Other ALBs may join the cluster in the future.

Alongside the design work to be supported by Veran, BEIS has also now issued a prior-information notice seeking to engage with potential suppliers of the core technology platforms.

Between them, the organisations included in the Matrix cluster employ 46,000 people in the UK, and use “15 instances of nine different software solutions” and work with “10 service providers, varying in maturity, service provision and position”.  The intention is to replace these with a single main technology contractor or consortium that deliver and support a unified software and hardware infrastructure to deliver back-office systems.

Ahead of a planned procurement process due to commence at the start of the next financial year, BEIS is inviting suppliers to participate in a market-engagement process.

“The [department] is seeking to engage the market to work with the departments and identified stakeholders to ensure the delivery of best in class, value for money, shared HR, finance services and payroll which meet the needs of service users,” said a prior information notice published this week.

Each of the five clusters across government will implement its own shared-services infrastructure. Alongside Matrix are: a Defence grouping, containing the Ministry of Defence and the Armed Forces; Overseas, which includes, the Foreign Office and parts of DIT; the Synergy cluster for delivery-centric entities, including Defra, DWP, Home Office and the Ministry of Justice; and the HMRC-led Unity segment, which also features the Departments for Transport and Levelling-Up.

This structure was set out in the revamped Shared Services Strategy for Government, the latest version of which was published almost two years ago. The goal is to implement shared services centres for each of the five clusters by 2028.

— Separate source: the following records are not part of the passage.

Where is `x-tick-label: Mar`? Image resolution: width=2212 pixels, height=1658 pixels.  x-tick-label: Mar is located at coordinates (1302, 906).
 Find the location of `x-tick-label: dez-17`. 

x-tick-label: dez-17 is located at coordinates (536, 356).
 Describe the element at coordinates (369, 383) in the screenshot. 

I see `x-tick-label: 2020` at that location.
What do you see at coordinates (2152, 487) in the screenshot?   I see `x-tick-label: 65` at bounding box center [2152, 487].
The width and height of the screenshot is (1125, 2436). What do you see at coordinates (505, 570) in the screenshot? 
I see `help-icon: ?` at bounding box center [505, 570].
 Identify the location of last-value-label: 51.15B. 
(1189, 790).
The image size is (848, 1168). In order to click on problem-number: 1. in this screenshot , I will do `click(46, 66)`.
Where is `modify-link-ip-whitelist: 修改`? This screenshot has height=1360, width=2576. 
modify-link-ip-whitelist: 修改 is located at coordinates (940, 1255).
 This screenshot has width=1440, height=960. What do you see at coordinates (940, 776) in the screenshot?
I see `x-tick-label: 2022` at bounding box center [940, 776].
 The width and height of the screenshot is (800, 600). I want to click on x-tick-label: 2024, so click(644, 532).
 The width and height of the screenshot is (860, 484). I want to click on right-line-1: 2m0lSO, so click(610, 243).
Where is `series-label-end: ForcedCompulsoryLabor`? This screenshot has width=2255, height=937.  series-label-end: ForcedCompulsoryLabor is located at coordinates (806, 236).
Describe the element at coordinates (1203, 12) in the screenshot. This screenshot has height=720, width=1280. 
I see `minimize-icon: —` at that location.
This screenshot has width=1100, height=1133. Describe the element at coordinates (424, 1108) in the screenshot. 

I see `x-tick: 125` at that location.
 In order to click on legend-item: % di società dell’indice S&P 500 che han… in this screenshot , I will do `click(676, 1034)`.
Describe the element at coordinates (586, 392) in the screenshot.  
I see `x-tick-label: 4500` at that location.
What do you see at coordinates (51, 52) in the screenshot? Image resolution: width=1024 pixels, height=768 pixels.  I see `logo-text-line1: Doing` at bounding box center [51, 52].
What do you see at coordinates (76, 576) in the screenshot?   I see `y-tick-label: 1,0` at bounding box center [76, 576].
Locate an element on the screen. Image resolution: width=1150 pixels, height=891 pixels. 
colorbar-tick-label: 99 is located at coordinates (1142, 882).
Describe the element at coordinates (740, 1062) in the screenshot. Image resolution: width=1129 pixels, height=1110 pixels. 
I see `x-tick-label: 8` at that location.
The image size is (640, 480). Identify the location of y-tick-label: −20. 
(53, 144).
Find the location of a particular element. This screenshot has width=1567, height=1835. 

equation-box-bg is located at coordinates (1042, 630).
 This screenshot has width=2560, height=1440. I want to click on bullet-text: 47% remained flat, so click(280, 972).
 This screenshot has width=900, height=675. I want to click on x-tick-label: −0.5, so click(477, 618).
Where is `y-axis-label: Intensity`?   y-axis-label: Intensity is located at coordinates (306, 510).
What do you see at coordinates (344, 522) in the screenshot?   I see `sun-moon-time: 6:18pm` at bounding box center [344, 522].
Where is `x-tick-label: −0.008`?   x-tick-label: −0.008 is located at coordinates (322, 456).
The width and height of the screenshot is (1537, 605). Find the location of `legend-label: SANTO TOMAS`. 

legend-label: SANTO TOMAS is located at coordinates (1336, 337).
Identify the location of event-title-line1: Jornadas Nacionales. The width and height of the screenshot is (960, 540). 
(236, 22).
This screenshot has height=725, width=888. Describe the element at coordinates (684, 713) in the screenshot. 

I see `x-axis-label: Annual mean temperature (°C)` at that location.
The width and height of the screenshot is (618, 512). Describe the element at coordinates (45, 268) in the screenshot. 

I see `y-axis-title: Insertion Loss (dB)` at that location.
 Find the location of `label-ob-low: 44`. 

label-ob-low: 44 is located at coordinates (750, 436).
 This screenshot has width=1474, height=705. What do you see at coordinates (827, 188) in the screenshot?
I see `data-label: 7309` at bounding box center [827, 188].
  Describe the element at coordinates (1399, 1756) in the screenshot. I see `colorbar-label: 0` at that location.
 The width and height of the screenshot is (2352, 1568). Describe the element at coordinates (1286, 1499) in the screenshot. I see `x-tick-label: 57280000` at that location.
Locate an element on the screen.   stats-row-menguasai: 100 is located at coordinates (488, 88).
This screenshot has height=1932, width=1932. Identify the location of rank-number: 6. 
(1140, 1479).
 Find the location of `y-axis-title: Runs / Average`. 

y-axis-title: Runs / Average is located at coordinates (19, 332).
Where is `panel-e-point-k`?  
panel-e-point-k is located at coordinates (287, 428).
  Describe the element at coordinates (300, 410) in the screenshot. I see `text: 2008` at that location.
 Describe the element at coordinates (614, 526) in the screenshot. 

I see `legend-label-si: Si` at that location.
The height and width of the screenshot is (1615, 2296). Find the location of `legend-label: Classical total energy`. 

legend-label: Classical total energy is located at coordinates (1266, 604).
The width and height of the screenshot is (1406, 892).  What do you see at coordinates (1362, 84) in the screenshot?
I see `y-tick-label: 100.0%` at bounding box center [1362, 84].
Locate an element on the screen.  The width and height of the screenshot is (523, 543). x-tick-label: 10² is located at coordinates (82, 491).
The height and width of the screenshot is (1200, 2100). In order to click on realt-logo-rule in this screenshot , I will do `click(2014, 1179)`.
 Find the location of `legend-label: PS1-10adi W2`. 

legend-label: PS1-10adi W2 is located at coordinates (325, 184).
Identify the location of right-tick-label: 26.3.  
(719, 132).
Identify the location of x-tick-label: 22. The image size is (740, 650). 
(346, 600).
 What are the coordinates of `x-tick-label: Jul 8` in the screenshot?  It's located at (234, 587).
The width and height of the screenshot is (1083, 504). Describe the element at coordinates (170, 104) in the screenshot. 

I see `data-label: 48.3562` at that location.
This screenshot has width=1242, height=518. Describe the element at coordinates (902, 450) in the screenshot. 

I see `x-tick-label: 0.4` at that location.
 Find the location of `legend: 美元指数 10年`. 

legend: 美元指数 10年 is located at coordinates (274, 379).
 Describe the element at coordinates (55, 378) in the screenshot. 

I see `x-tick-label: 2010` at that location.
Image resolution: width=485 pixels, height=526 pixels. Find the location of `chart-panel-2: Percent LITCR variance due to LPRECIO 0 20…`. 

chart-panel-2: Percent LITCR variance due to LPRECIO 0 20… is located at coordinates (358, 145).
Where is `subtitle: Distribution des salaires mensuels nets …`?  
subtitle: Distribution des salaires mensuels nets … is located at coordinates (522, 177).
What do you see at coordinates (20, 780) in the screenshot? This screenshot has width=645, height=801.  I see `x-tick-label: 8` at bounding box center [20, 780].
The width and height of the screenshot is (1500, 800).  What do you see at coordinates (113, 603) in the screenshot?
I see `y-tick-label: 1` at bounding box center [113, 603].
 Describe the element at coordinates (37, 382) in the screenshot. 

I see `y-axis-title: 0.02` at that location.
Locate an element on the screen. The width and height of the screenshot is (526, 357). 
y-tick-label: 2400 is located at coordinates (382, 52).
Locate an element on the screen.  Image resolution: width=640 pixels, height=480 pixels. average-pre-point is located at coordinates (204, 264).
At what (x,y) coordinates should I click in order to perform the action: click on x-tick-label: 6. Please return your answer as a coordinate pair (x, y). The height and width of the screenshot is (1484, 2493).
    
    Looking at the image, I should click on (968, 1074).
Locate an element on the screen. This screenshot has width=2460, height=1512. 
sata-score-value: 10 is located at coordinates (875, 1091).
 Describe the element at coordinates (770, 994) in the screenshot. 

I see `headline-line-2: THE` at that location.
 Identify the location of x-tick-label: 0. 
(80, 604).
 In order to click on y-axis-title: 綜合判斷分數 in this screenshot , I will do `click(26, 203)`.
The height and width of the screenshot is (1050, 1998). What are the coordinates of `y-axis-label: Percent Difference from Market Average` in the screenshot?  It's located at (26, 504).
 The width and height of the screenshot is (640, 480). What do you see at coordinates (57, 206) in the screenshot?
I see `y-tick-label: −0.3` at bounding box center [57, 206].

A progress report published in November by the National Audit Office revealed that the Matrix, Synergy and Unity clusters had submitted bids for the 2021 three-year spending review seeking cumulative funding of £759m. All three of these were rejected, but the Treasury has now “approved a funding envelope of up to £300m to support these clusters to deliver the Shared Services Strategy and to address the risk that departments could be left with unstable and unsupported systems in the interim”, according to the NAO.

With this financial support now in place, the procurement notice newly published by BEIS indicated that the programme “will deliver a high quality, and good value, system and support service to help streamline the transactions and activities that underpin the way departments are run”.

“In delivering against the objectives of the Shared Services Strategy for Government, the programme will act as a key enabler for change within the corporate service landscape, replacing end-of-life technology and overcoming challenges of existing arrangements within each department to deliver substantial cashable and non-cashable benefits for the cluster,” it added. “The new shared service will have a focus on convergence across data, policies and processes, enabled by a scalable system, paving the way for increasing interoperability across government.”